Provided material |
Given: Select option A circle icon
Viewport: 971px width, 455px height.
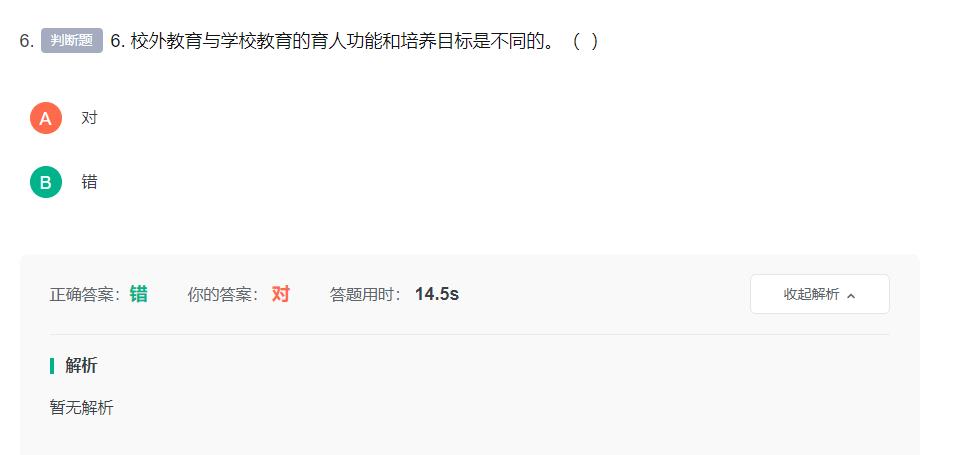Looking at the screenshot, I should [x=46, y=118].
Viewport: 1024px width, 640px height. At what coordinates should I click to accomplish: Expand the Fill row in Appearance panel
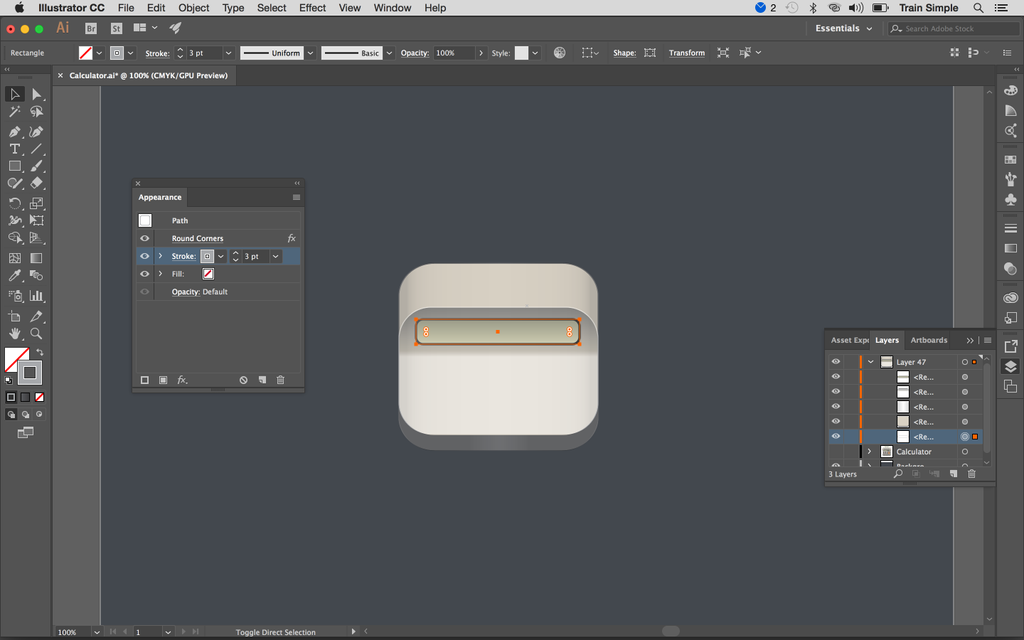point(160,272)
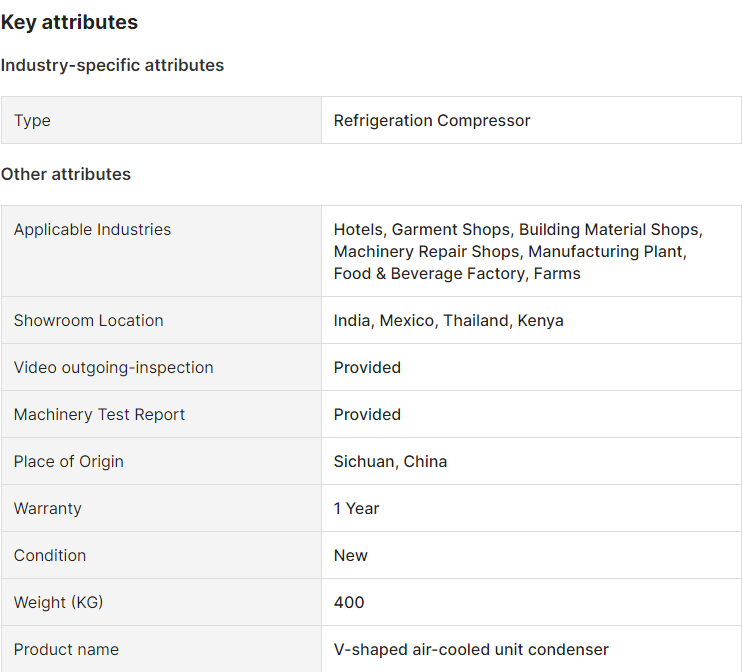Select the India, Mexico, Thailand, Kenya value
743x672 pixels.
(448, 320)
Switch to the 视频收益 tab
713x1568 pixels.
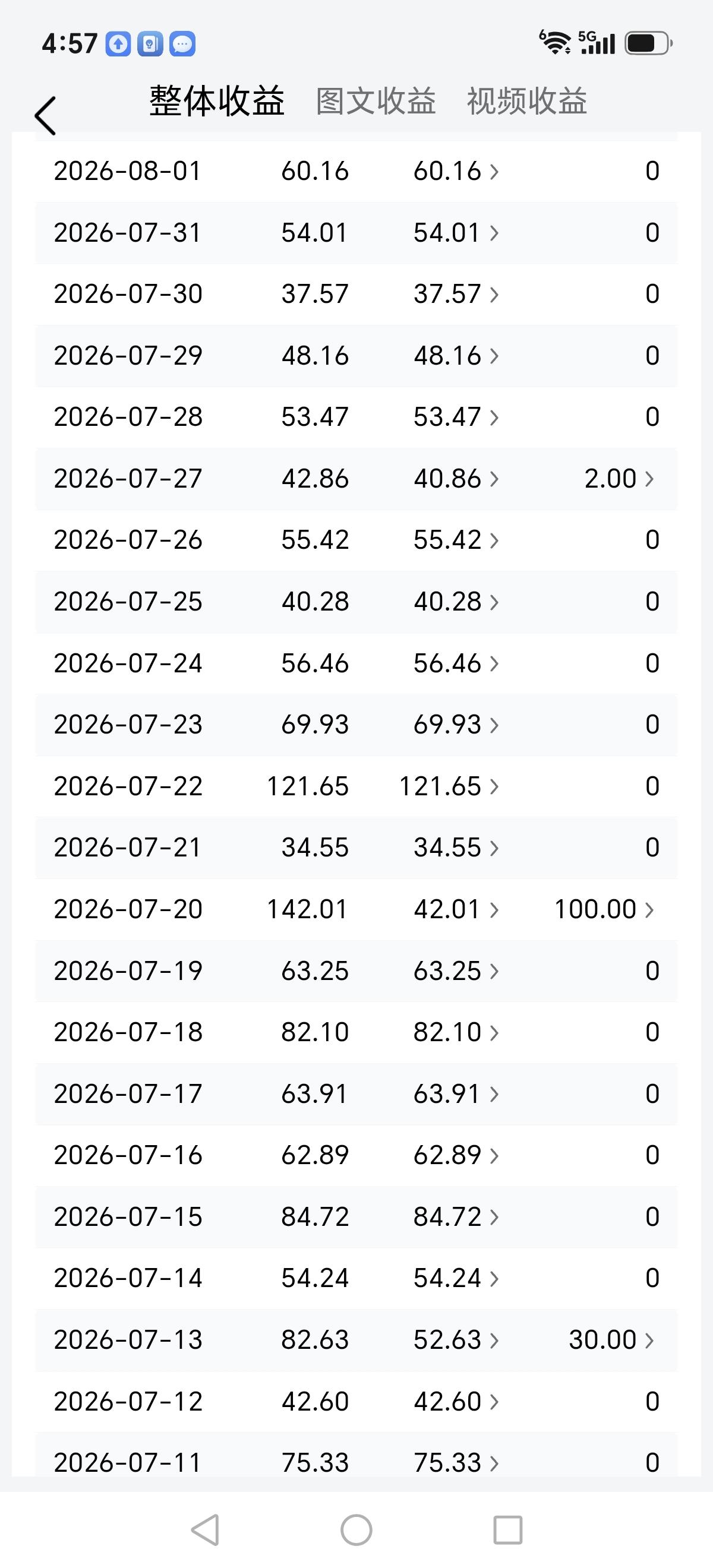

Work to be completed | Please retype the data exactly, but do not carry over any picture.

Task answer |
Given: Select option A circle icon
Viewport: 971px width, 455px height.
Looking at the screenshot, I should [x=46, y=118].
Viewport: 1024px width, 640px height. At what coordinates should I click to accomplish: Expand the Fill row in Appearance panel
point(160,272)
Select the India, Mexico, Thailand, Kenya value
743x672 pixels.
(448, 320)
Switch to the 视频收益 tab
713x1568 pixels.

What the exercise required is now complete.